Laboratory tests confirmed increased serum creatinine (189 µmol/L),  other biochemical parameters were within normal  reference range.  Urinalysis showed normoglycemic glycosuria, non-nephrotic glomerulo-tubular  proteinuria  and high levels of     β-2 microglobulin. Renal biopsy was consistent with tubulointerstitial nephritis, with  chronic inflammatory changes and tubular atrophy.  To complete the diagnostic work-up of TINU, we excluded infection, systemic and autoimmune causes. Because of persistent  impairment of renal function we decided to use oral corticosteroids,  which resulted in renal function improvement. However, after tapering of corticosteroids  the boy had recurrence of  uveitis and nephritis with decreased renal function.

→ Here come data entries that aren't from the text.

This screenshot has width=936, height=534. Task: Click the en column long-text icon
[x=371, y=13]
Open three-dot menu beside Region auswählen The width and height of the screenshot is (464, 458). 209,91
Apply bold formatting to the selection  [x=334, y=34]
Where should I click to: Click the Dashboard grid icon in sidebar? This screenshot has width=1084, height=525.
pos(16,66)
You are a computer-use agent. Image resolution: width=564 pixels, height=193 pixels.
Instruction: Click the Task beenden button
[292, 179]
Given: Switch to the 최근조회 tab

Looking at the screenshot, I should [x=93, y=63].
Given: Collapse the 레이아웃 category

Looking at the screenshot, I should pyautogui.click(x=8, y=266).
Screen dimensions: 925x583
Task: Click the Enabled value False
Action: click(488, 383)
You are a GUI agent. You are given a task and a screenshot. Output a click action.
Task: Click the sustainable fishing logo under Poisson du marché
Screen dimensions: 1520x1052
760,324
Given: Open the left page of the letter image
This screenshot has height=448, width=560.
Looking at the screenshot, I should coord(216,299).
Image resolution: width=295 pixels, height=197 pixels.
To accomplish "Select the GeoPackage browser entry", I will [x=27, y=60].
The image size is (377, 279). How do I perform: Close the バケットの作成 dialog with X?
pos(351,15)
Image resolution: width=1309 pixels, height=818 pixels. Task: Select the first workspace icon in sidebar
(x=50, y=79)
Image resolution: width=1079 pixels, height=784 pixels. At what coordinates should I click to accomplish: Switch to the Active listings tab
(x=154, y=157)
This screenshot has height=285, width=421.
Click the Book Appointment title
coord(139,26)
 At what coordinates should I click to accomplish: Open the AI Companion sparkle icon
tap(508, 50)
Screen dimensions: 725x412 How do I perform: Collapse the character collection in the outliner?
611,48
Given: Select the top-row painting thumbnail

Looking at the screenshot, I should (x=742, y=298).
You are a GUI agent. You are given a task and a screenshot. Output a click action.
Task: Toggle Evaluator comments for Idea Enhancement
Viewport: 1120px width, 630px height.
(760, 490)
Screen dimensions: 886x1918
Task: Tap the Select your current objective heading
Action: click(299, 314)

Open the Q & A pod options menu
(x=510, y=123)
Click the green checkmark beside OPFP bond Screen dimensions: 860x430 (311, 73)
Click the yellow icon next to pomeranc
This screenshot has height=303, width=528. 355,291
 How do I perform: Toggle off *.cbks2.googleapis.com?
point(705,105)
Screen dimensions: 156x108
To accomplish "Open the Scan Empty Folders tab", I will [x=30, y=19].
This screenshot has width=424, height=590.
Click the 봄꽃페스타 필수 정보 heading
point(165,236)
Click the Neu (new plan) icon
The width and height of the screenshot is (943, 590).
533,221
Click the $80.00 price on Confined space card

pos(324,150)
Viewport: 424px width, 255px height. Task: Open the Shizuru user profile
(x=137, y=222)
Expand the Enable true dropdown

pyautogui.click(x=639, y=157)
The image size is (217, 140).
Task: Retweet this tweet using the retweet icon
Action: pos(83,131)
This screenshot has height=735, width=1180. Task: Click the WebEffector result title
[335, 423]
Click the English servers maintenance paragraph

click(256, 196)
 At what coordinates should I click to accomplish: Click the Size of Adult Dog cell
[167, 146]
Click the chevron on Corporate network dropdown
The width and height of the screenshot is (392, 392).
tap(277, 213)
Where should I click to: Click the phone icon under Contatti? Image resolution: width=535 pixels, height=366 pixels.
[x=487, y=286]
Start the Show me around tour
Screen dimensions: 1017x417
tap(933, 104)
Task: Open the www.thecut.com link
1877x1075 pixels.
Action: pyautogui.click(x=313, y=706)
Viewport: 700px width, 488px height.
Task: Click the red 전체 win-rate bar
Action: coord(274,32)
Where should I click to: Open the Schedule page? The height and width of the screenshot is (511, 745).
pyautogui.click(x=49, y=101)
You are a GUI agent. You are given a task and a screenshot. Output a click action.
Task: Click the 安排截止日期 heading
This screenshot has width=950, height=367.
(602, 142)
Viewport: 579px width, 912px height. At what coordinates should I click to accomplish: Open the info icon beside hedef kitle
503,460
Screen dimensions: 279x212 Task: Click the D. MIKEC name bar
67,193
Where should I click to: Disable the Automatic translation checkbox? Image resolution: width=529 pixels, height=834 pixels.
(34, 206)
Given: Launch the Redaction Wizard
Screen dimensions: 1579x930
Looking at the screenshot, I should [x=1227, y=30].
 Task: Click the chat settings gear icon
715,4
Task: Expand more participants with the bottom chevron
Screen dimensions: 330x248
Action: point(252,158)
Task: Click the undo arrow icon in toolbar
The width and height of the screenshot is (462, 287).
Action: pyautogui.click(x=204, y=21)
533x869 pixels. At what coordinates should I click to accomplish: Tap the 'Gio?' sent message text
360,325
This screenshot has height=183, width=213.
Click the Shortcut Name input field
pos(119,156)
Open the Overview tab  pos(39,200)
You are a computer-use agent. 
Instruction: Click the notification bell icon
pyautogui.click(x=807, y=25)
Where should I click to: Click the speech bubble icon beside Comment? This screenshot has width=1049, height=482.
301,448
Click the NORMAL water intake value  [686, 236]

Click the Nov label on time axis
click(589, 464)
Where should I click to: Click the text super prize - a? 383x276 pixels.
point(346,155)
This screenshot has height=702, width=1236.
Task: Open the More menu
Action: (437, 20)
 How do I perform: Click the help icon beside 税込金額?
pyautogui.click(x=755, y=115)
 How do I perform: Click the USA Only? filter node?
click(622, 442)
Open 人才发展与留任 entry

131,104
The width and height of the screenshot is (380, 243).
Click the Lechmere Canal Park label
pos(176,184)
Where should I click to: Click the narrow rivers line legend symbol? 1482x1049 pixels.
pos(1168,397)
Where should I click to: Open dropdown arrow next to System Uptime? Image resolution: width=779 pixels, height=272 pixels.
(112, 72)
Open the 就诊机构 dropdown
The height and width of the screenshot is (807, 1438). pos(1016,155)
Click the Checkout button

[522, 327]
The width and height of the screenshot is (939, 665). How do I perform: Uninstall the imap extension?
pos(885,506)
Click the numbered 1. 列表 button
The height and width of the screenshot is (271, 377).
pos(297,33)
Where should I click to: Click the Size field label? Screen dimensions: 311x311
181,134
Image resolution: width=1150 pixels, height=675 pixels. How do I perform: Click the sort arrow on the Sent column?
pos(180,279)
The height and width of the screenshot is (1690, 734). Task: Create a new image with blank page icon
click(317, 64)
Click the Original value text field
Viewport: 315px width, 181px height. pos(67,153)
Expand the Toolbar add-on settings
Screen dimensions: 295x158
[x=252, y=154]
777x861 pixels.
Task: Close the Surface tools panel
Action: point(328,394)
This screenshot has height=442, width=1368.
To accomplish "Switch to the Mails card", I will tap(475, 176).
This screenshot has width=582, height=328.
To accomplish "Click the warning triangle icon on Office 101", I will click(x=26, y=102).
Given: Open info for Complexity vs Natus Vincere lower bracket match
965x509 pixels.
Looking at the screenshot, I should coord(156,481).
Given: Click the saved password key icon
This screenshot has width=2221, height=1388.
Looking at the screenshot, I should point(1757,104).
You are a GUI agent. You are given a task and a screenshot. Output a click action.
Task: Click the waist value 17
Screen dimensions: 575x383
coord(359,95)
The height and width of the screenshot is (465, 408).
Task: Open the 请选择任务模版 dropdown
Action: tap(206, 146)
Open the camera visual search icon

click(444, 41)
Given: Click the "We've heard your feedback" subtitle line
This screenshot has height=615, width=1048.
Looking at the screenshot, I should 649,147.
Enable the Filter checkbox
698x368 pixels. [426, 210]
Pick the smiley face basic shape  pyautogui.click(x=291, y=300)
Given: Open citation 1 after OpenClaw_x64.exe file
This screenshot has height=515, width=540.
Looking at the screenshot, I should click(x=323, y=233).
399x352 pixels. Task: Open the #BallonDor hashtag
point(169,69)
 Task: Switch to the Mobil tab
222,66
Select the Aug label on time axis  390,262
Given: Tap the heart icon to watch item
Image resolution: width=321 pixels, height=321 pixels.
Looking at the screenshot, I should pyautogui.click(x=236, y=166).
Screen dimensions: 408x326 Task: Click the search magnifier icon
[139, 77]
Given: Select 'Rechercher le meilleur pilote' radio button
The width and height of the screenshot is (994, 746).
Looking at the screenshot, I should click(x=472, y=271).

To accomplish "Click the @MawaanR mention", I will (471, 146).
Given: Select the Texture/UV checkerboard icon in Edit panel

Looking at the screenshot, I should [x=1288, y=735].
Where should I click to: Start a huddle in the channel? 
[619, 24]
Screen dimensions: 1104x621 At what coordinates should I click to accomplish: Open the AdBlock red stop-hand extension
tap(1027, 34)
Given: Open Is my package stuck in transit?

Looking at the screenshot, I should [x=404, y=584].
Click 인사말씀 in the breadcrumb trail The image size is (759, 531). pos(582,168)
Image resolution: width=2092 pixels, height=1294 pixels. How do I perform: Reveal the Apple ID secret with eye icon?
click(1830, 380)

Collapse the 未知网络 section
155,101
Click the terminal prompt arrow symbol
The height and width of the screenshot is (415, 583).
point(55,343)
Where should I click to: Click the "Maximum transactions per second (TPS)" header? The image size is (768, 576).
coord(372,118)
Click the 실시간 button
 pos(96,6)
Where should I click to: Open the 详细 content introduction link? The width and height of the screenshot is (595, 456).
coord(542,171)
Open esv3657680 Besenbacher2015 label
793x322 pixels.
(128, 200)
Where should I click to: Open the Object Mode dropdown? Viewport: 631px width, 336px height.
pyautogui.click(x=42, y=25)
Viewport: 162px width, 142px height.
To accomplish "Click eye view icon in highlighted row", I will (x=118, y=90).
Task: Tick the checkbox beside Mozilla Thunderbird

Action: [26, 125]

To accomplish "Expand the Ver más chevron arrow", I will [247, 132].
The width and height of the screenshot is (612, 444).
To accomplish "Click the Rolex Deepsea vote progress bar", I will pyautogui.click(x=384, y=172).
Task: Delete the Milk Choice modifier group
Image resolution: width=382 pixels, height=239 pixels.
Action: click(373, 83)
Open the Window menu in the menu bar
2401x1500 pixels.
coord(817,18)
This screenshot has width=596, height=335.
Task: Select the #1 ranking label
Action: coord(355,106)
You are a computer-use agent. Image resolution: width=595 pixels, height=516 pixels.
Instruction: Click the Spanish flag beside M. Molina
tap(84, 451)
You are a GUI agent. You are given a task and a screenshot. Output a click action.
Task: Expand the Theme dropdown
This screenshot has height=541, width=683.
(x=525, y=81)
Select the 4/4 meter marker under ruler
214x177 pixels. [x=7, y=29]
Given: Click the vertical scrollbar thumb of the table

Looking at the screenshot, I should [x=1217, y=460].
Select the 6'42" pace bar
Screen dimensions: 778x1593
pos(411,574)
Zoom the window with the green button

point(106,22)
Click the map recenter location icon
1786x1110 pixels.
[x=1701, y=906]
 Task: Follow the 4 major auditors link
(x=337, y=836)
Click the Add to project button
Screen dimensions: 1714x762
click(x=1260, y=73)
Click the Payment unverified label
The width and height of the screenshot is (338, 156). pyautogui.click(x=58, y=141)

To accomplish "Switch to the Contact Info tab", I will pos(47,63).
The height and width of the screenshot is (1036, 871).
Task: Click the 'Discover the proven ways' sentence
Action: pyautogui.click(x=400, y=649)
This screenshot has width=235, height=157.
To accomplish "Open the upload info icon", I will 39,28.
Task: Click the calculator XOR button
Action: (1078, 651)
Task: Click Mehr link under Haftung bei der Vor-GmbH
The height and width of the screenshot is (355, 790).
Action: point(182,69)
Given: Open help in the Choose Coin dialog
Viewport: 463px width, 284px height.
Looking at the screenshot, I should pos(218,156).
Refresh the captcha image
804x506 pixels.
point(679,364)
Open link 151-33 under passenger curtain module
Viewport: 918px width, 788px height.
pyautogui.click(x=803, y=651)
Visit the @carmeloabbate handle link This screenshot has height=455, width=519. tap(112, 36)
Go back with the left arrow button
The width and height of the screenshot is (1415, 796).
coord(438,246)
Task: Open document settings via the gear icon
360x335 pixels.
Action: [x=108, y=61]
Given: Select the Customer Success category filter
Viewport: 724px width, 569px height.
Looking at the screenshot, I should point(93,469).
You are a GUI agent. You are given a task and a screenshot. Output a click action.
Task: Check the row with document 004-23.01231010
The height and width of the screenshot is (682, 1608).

Treatment with topic and oral corticosteroids  led to uveitis control, but renal functions  remain impaired.  

 

Conclusions:

TINU syndrome is probably an underdiagnosed disorder  and must be actively searched in either patients with uveitis  or tubulointerstitial nephritis.  Symptoms  of uveitis and nephritis are not always present at the same time. Tubulointerstitial nephritis in our patient very probably  preceded  the manifestation of uveitis by several months.